(Source):
= = = =

TD4 4-bit DIY CPU – Part 7
Once the idea was floated, in Part 6 of creating an Arduino “direct to ROM” assembler, I had to just do it, so this post is a little diversion from the hardware discussion into how that could work.
- Part 1 – Introduction, Discussion and Analysis
- Part 2 – Building and Hardware
- Part 3 – Programming and Simple Programs
- Part 4 – Some hardware enhancements
- Part 5 – My own PCB version
- Part 6 – Replacing the ROM with a microcontroller
- Part 7 – Creating an Arduino “assembler” for the TD4
- Part 8 – Extending the address space to 5-bits and an Arduino ROM PCB
Basic Concepts
This relies on using an Arduino as the ROM as described in Part 6, but the Arduino now has the option to change the ROM contents independently of the TD4 itself.
The Arduino sketch will do the following:
- Run the TD4 ROM routine off a timer interrupt so that it is always running and responsive.
- Take input over the Arduino serial port to allow basic control, e.g. list, clear, etc.
- Allow the direct input of assembler instructions, such as MOVE A,B or OUT B and so on.
- Provide a means of selecting which line of the program to change.
The code will thus have a number of key sections:
- The TD4 ROM routine.
- Some kind of serial-port command-line interpreter.
- Handler routines for all the commands.
- An assembler.
- A disassembler.
The TD4 ROM routine has already been fully described in Part 6. The only difference is that the scanning routine will be driven from a 1mS timer using the TimerOne library.
As I want to still support a built-in demo, I now have the concept of ROM being the demo code and RAM being the “live” code to pass onto the TD4. The Arduino will initialise the RAM on startup from the ROM.
As far as the TD4 is concerned of course, this is all still ROM.
Command Line Interpreter
The standard Arduino Serial routines will be used to scan for input via the serial port. It will support a line-oriented input as follows:
bool cmdRunner (void) {
while (Serial.available()) {
char c = Serial.read();
if (c == '\n') {
strcpy(cmdSaved, cmdInput);
cmdIdx = 0;
return true;
}
else if (cmdIdx < CMD_BUFFER-1) {
cmdInput[cmdIdx++] = c;
cmdInput[cmdIdx] = '\0';
}
}
return false;
}
This will keep adding any received characters to the cmdInput buffer until a newline is received, at which point the command is saved in cmdSaved and the routine will return true indicating a full line is ready to be processed.
Once a complete line is received, then a processing function will parse it.
Key to the processing of commands is a command table that stores the text to match and the handler function to call on finding a valid command. There is an additional parameter that will be passed into the handler function to allow the same handler function to support several commands. This will be used in the assembler itself later.

= = = =

(Stated task 1): Reproduce the part of the TD4 assembler post that opens with the words containing "The code will" and closes with "all the commands.".
(Stated task 2): In the TD4 assembler post, which library provides the 1mS timer that drives the scanning routine?
(Stated task 3): Carry the TD4 assembler post forward, starting right after its final sentence.

(Raw lines)

= = = =

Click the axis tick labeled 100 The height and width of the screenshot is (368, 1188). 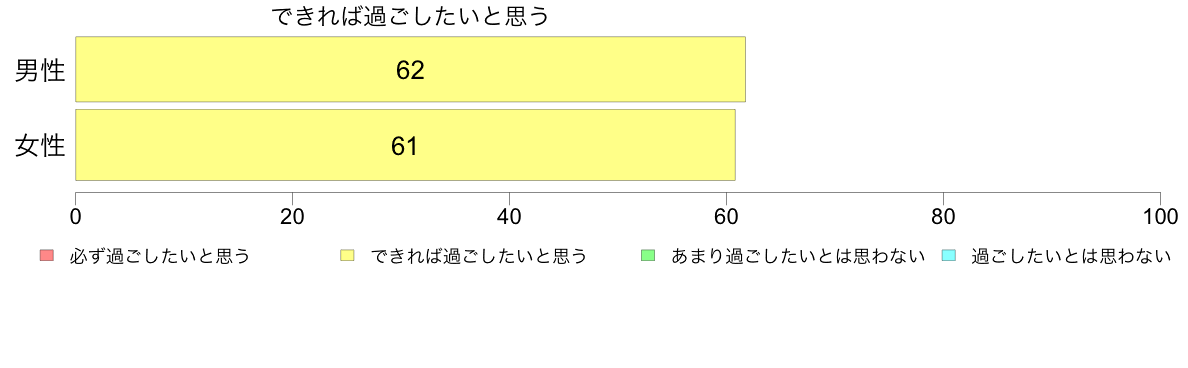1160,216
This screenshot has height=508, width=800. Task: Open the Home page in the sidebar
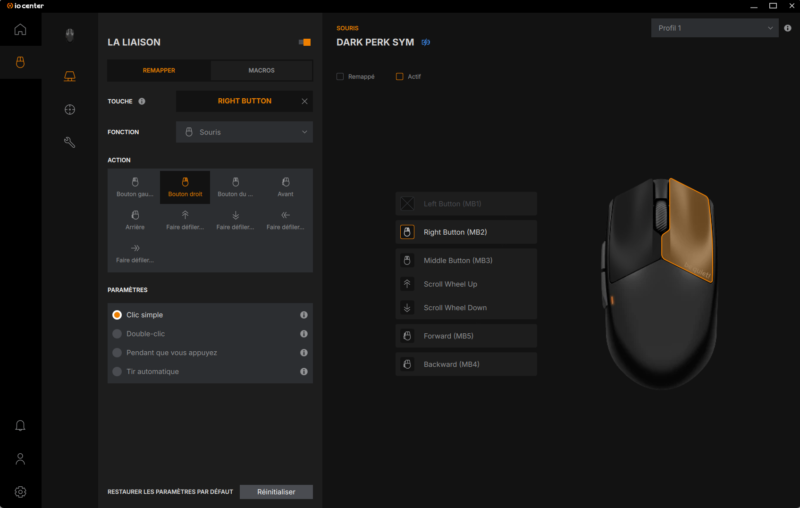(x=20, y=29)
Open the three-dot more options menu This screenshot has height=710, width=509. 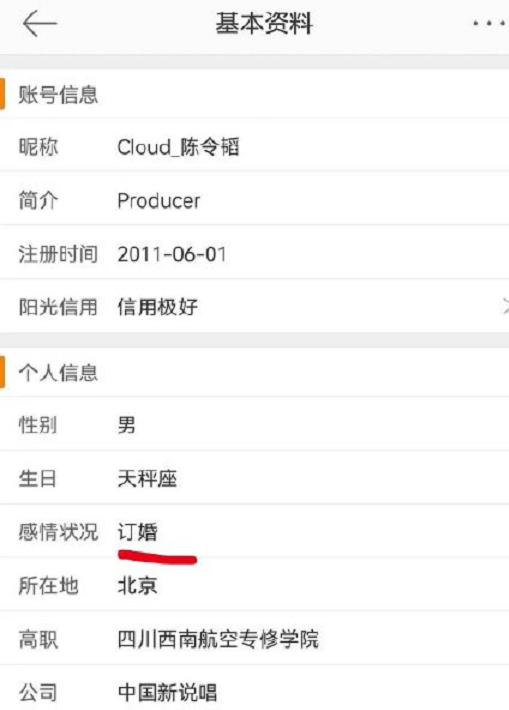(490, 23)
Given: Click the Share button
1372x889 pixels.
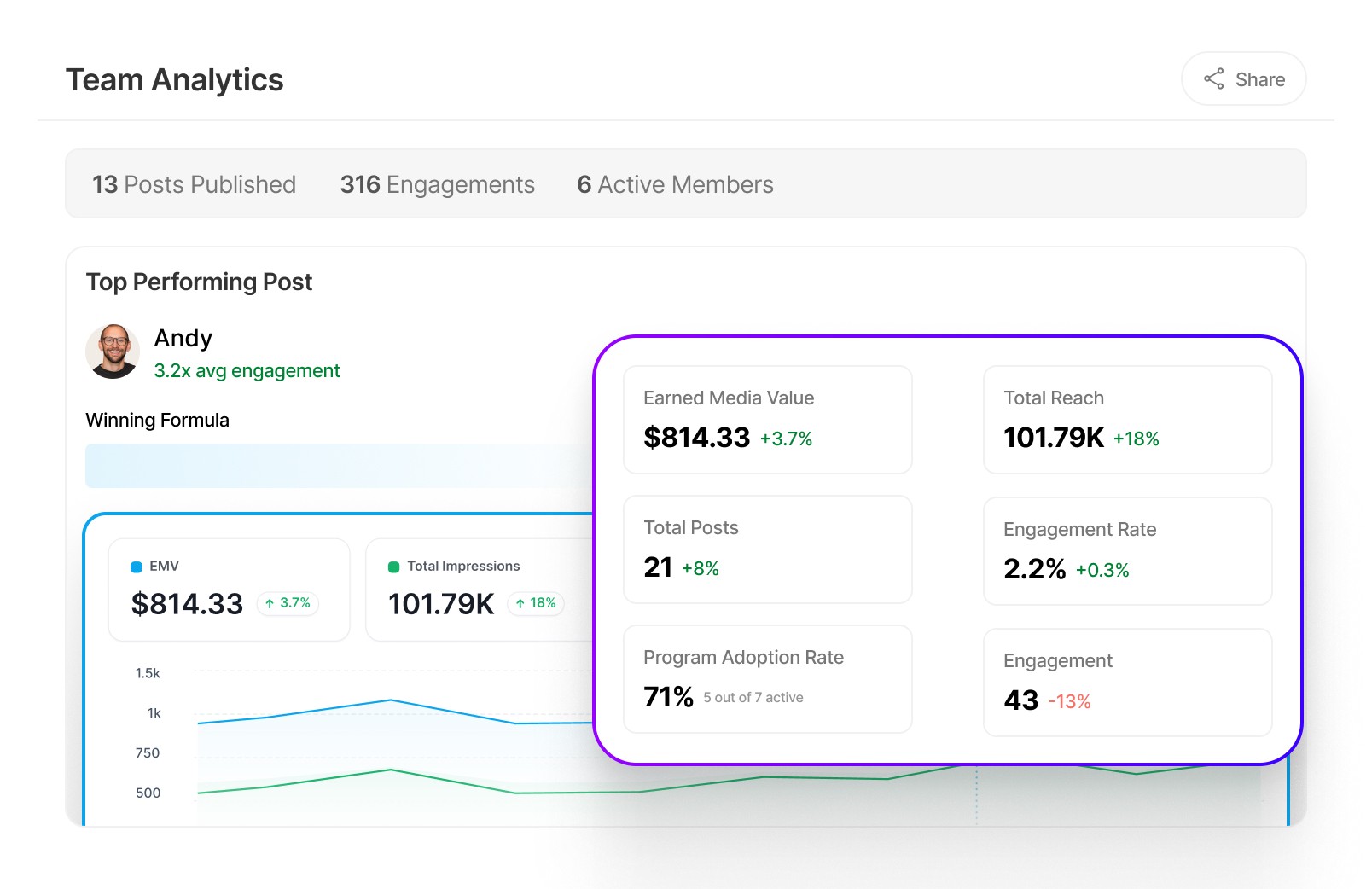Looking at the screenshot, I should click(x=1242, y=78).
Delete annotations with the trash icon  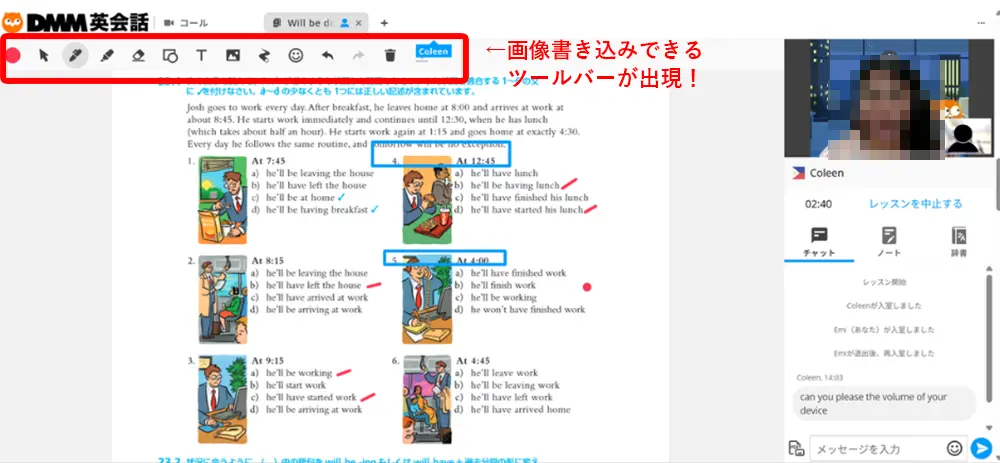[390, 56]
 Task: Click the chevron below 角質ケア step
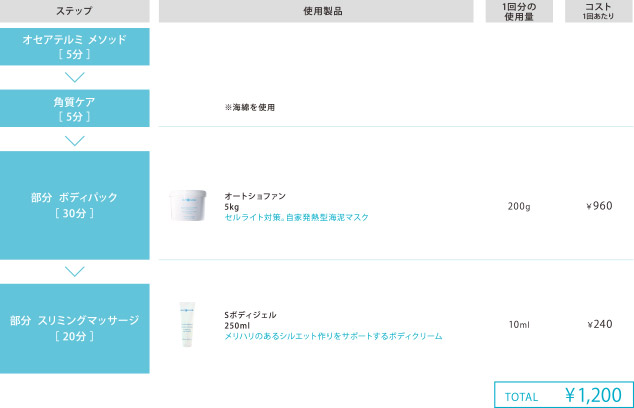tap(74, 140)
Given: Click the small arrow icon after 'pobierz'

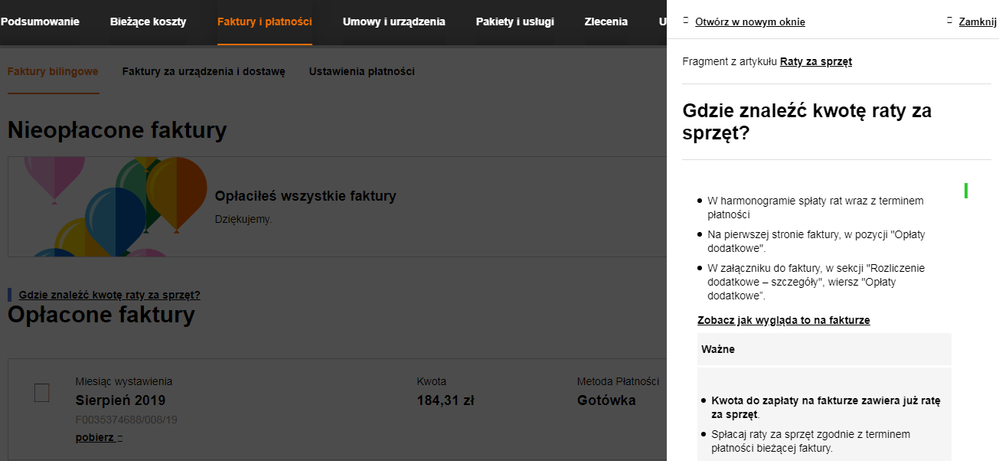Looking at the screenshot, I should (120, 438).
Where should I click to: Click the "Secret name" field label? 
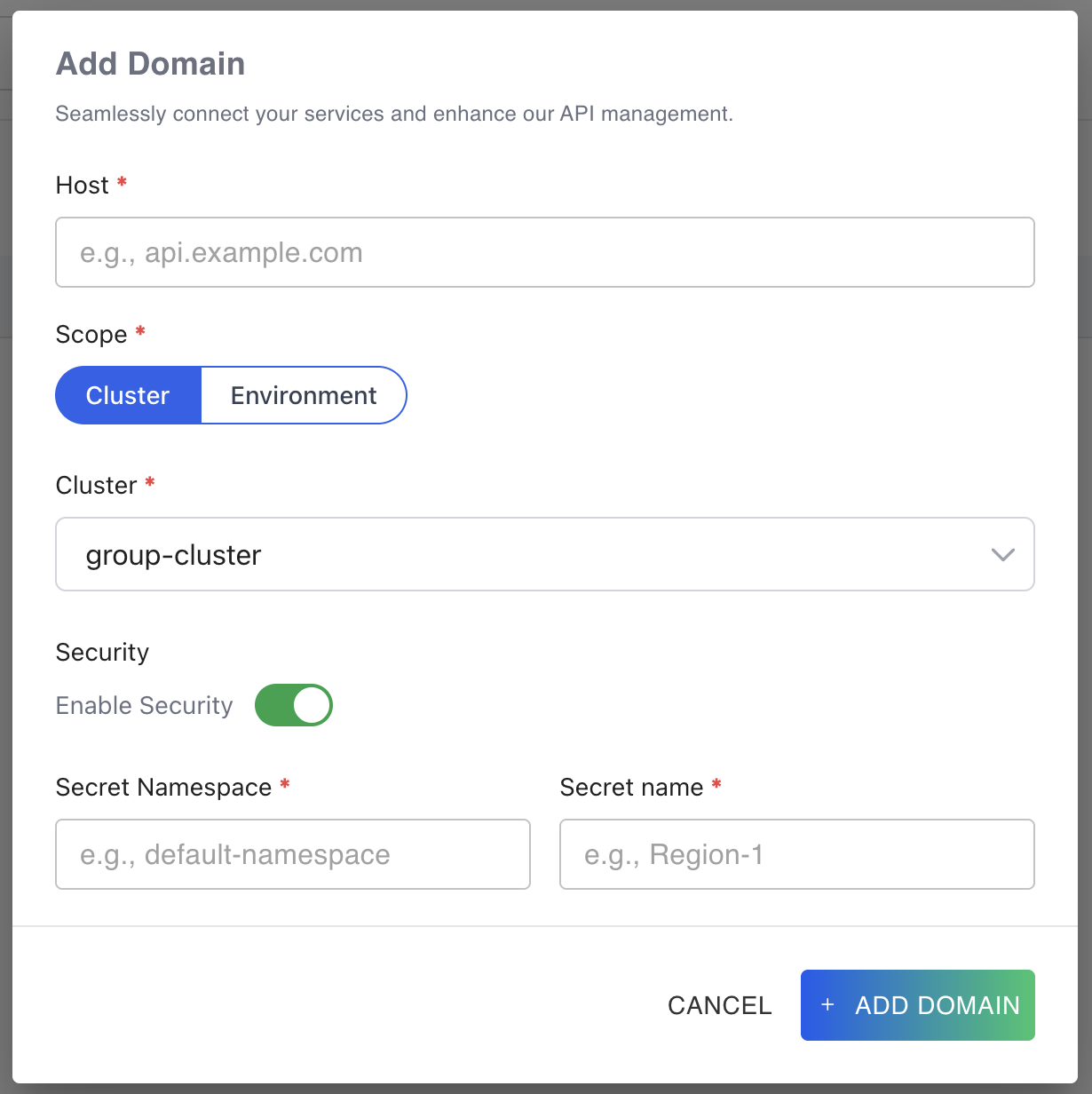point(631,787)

= = = =

(Right answer 1):
The code will thus have a number of key sections:
- The TD4 ROM routine.
- Some kind of serial-port command-line interpreter.
- Handler routines for all the commands.

(Right answer 2): The TimerOne library.

(Right answer 3):
struct cmd_t {
char cmd[CMD_BUFFER+1];
hdlr_t pFn;
uint8_t idx;
};
const cmd_t PROGMEM cmdTable[NUM_CMDS] = {
{"H", hdlrHelp, 0},
{"L", hdlrList, 0},
{"G", hdlrGoto, 0},
};
The algorithm for parsing commands is as follows:
cmdProcess:
Look for a space or newline
IF found a space THEN
This is the start of the parameter
Look for the command in the command table
IF command found THEN
Call the handler function with the parameters
The implementation is a bit complex, as it uses string pointers and has to chop and parse strings as it goes. It is also detailing with the command table in the Arduino’s PROGMEM which is an additional complication too.
In order to be able to use the same command line interpreter for the input of assembler instructions, I’ve had to simplify the syntax. There are no spaces in opcodes and there has to be a space between the opcode and immediate value if used.
Here are some examples:
IN A -> INA
MOVE A,B -> MOVAB
OUT im -> OUT im
JNC im -> JNC im
ADD A,im -> ADDA im
Handler Routines
All handler routines have the following prototype:
typedef void (*hdlr_t)(int idx, char *param);
void hdlrHelp(int idx, char *pParam) {
Serial.print("\nHelp\n----\n");
Serial.println("H: Help");
}
The idx parameter is the number in the last field of the command table. pParam will be a pointer to the parameter string for the command (if used).
As we’re dealing with strings all the time, there are a number of helper functions to do things like convert strings to numbers as well as others to print numbers in various formats.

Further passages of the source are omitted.